Negam o Rei e a Pátria e, se convém,
Negarão (como Pedro) o Deus que têm.

14
«Mas nunca foi que este erro se sentisse
No forte Dom Nuno Álvares; mas antes,
Posto que em seus irmãos tão claro o visse,
Reprovando as vontades inconstantes,
Àquelas duvidosas gentes disse,
Com palavras mais duras que elegantes,
A mão na espada, irado e não facundo,
Ameaçando a terra, o mar e o mundo:

15
– «Como? Da gente ilustre Portuguesa
Há-de haver quem refuse o pátrio Marte?
Como? Desta província, que princesa
Foi das gentes na guerra em toda parte,
Há-de sair quem negue ter defesa?
Quem negue a Fé, o amor, o esforço e arte
De Português, e por nenhum respeito
O próprio Reino queira ver sujeito?

16
«Como? Não sois vós inda os descendentes
Daqueles que, debaixo da bandeira
Do grande Henriques, feros e valentes,
Vencestes esta gente tão guerreira,
Quando tantas bandeiras, tantas gentes
Puseram em fugida, de maneira
Que sete ilustres Condes lhe trouxeram
Presos, afora a presa que tiveram?

17
«Com quem foram contino sopeados
Estes, de quem o estais agora vós,
Por Dinis e seu filho sublimados,
Senão cos vossos fortes pais e avós?
Pois se, com seus descuidos ou pecados,
Fernando em tal fraqueza assim vos pôs,
Torne-vos vossas forças o Rei novo,
Se é certo que co Rei se muda o povo.

18
«Rei tendes tal que, se o valor tiverdes
Igual ao Rei que agora alevantastes,
Desbaratareis tudo o que quiserdes,
Quanto mais a quem já desbaratastes.
E se com isto, enfim, vos não moverdes
Do penetrante medo que tomastes,
Atai as mãos a vosso vão receio,
Que eu só resistirei ao jugo alheio.

19
«Eu só, com meus vassalos e com esta
(E dizendo isto arranca meia espada),
Defenderei da força dura e infesta
A terra nunca de outrem sojugada.
Em virtude do Rei, da pátria mesta,
Da lealdade já por vós negada,
Vencerei não só estes adversários,
Mas quantos a meu Rei forem contrários!» ….

E tudo isto – que não responde à dúvida posta pelo Dr.

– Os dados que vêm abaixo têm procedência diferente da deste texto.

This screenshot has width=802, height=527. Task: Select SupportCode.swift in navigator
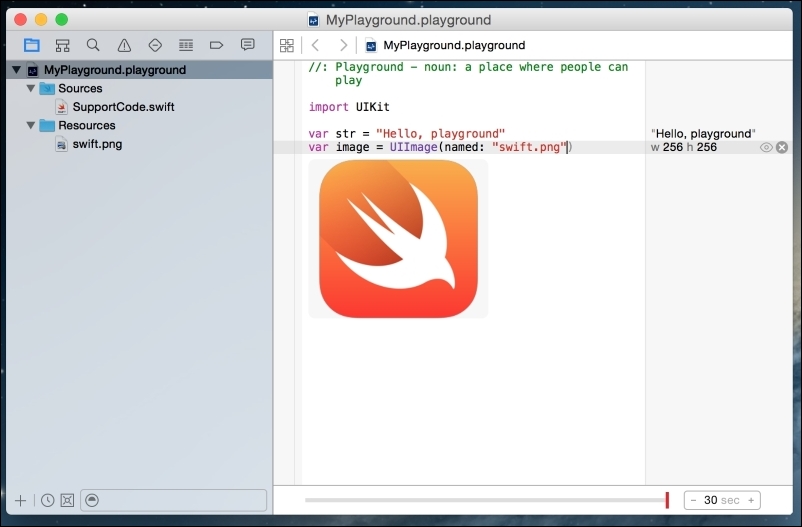(x=123, y=107)
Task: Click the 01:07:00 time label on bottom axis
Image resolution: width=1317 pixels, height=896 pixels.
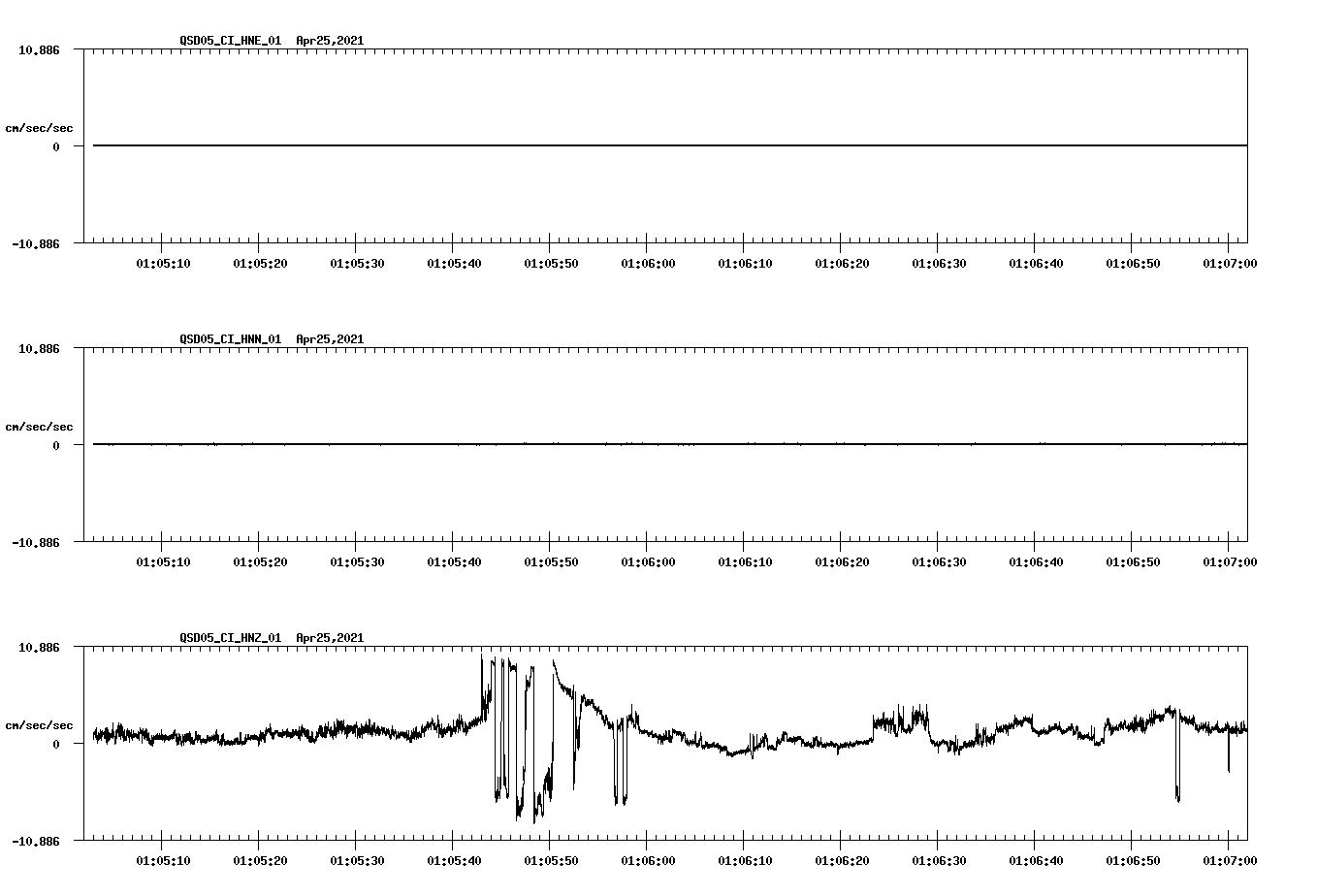Action: pos(1230,860)
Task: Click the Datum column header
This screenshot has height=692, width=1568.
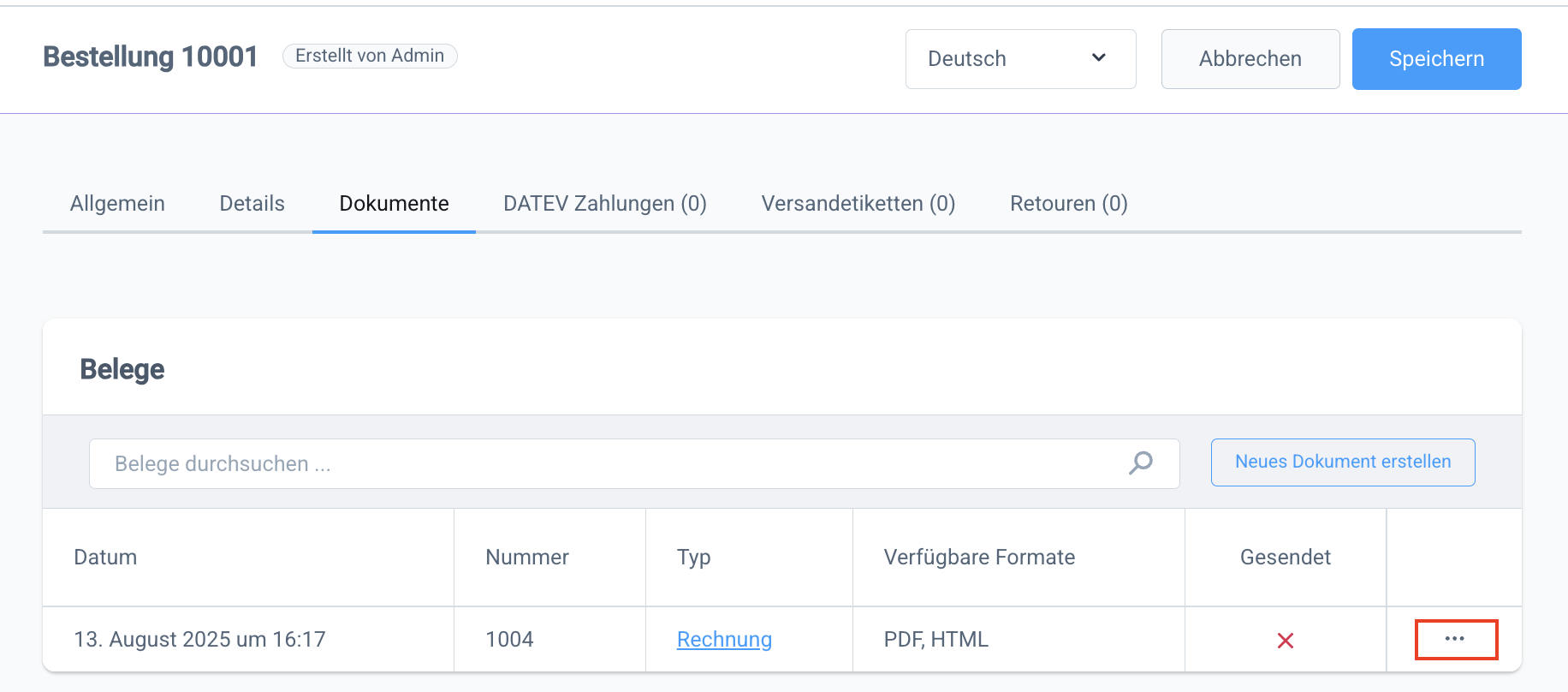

Salles, por deficiência técnica, mas que nos embala o prazer da memória antiga – serve apenas de recreio, por falta, pois, de alimento para a linfa da sua História, linfa, em todo o caso, sagrada, que nos ajudou por certo a seguir em frente, embora com os volteios e os emaranhamentos de quem talvez não atribua o mesmo valor às palavras, em fórmulas de uma cortesia nem sempre sincera, porque mais ou menos convencional, sobretudo nos tempos de hoje, em que as ideologias abastardam o conceito de pátria, em hiperbólico e falso amor pela humanidade. O “A Bem da Nação”, que é também título do seu blog, é suficientemente limitado mas sagrado, para cobrir todo um percurso histórico, no coração do seu autor, como no de todos os portugueses menos ambiciosos de universalidade.

 

A LINFA DA HISTÓRIA

Henrique Salles da Fonseca

30.11.20

Na actualidade, não me consta que haja uma fórmula obrigatória para as mensagens emitidas pelos diversos Departamentos oficiais mas no tempo do Estado Novo, os ofícios da Administração Pública encerravam com a fórmula «A bem da Nação»;

Durante a 1ª República, a fórmula equivalente era «Saúde e fraternidade».

A questão que aqui deixo aos Leitores monárquicos, aos historiadores e aos curiosos é:

Tendo havido, qual era a fórmula protocolarmente definida para encerramento das comunicações oficiais escritas no tempo da Monarquia constitucional?

Claro está que se trata de um tema menor, literalmente, quase de pé de página mas que dá uma ideia sobre o tom genérico da alma de um Regime. Não é o sangue das grandes proclamações, não, mas é por certo a linfa dos pequenos momentos que ajudam a roda da vida a girar.